Required work: The span to repeat in the listing below runs from the line containing "Instruction: Click the HTTP_PROXY text field" to the line containing "Given: Click the deploy icon for v17 entry", inclusive. Repeat it exactly, and only it.

Data for the task:
************

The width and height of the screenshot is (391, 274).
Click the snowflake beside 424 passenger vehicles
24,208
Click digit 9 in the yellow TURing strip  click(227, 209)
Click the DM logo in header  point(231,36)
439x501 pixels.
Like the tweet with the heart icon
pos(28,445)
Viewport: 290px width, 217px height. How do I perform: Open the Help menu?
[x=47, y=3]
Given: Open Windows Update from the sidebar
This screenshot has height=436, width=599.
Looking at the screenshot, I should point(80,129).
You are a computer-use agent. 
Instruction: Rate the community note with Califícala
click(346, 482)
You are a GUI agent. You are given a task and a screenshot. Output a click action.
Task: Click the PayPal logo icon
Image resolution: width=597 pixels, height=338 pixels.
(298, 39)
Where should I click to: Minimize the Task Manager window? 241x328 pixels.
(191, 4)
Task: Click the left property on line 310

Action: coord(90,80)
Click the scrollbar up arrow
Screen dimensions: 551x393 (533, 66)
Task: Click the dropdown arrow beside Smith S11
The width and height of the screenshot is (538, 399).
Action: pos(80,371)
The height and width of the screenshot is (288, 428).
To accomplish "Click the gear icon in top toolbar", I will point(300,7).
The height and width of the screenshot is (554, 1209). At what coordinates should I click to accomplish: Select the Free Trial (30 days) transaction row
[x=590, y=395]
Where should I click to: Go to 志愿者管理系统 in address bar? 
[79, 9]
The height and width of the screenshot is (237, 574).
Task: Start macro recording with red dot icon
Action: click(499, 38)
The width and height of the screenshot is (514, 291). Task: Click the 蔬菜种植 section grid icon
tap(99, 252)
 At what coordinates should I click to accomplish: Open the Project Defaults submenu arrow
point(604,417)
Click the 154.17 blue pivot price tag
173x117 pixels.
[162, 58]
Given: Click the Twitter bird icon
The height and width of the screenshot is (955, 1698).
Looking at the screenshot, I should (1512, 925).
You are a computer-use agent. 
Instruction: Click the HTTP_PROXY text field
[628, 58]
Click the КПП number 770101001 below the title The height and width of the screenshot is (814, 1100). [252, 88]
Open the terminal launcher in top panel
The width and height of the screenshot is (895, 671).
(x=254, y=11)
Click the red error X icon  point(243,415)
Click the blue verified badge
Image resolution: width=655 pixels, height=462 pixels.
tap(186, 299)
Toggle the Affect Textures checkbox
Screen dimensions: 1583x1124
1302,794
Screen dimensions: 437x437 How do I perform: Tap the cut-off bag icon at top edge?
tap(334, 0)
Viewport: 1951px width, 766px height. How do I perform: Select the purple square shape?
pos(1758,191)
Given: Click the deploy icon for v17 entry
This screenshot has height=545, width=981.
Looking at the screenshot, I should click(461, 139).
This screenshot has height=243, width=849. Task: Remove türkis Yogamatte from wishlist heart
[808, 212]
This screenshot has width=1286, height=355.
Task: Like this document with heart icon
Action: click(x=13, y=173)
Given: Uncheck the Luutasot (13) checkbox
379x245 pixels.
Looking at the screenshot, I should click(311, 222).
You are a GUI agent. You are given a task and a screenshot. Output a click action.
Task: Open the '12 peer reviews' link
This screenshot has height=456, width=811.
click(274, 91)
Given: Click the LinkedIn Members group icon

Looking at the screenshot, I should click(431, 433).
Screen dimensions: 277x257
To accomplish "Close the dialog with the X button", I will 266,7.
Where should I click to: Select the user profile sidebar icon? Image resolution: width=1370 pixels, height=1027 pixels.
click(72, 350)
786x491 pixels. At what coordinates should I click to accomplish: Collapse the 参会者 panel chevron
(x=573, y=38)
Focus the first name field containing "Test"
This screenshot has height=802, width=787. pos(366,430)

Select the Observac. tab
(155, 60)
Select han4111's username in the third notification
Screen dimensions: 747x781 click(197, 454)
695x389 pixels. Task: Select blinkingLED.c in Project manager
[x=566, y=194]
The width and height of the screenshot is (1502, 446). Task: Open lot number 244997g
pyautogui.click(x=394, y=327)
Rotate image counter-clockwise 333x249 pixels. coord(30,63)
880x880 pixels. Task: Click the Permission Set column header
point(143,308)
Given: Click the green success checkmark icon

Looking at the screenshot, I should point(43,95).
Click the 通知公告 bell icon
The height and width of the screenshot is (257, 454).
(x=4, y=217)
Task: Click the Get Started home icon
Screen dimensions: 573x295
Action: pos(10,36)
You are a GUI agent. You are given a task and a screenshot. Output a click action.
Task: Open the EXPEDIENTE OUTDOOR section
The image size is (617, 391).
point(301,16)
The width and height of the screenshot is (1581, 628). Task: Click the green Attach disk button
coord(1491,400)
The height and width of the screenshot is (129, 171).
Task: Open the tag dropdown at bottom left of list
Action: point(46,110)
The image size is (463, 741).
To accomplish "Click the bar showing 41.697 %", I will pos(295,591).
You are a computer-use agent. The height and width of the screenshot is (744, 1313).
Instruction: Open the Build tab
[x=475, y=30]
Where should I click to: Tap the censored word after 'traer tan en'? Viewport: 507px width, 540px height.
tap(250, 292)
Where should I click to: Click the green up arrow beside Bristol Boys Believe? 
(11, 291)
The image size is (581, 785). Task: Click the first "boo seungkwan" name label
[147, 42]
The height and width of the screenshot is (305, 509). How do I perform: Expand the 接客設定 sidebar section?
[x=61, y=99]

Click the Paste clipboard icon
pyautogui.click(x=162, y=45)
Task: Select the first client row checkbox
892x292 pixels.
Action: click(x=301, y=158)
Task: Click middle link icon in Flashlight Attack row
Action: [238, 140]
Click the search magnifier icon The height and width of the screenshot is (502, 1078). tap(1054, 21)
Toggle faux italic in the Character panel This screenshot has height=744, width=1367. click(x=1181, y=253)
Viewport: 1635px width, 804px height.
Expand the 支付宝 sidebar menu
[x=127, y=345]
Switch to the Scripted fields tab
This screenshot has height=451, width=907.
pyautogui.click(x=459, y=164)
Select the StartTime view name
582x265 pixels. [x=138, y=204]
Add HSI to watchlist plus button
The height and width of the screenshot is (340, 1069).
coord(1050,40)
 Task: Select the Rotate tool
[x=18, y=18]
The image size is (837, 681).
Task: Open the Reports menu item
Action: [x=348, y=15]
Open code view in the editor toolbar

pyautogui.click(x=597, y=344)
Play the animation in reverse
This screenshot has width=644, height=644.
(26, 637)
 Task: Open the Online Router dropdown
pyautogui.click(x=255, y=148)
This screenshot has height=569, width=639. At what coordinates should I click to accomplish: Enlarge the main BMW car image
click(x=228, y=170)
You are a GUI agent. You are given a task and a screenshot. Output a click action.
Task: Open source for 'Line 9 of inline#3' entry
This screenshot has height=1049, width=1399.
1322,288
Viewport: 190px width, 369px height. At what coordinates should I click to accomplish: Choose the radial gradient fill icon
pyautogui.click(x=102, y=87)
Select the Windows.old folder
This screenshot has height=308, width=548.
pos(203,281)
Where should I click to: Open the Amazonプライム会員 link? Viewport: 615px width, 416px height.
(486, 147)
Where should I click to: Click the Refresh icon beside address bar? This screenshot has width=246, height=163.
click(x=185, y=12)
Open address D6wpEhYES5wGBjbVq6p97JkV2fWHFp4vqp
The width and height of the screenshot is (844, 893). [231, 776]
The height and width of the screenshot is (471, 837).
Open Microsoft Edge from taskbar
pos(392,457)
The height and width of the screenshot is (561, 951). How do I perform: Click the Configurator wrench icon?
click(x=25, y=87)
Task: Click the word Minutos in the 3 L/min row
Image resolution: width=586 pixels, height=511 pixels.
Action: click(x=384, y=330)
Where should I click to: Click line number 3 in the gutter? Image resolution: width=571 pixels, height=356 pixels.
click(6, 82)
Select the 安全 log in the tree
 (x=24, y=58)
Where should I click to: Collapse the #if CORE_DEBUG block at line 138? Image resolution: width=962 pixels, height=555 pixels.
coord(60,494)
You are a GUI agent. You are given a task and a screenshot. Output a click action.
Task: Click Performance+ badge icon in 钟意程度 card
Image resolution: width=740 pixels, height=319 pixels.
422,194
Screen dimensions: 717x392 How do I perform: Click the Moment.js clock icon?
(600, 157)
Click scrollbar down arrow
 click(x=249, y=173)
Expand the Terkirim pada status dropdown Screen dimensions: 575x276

************

Reply:
Instruction: Click the HTTP_PROXY text field
[628, 58]
Click the КПП number 770101001 below the title The height and width of the screenshot is (814, 1100). [252, 88]
Open the terminal launcher in top panel
The width and height of the screenshot is (895, 671).
(x=254, y=11)
Click the red error X icon  point(243,415)
Click the blue verified badge
Image resolution: width=655 pixels, height=462 pixels.
tap(186, 299)
Toggle the Affect Textures checkbox
Screen dimensions: 1583x1124
1302,794
Screen dimensions: 437x437 How do I perform: Tap the cut-off bag icon at top edge?
tap(334, 0)
Viewport: 1951px width, 766px height. How do I perform: Select the purple square shape?
pos(1758,191)
Given: Click the deploy icon for v17 entry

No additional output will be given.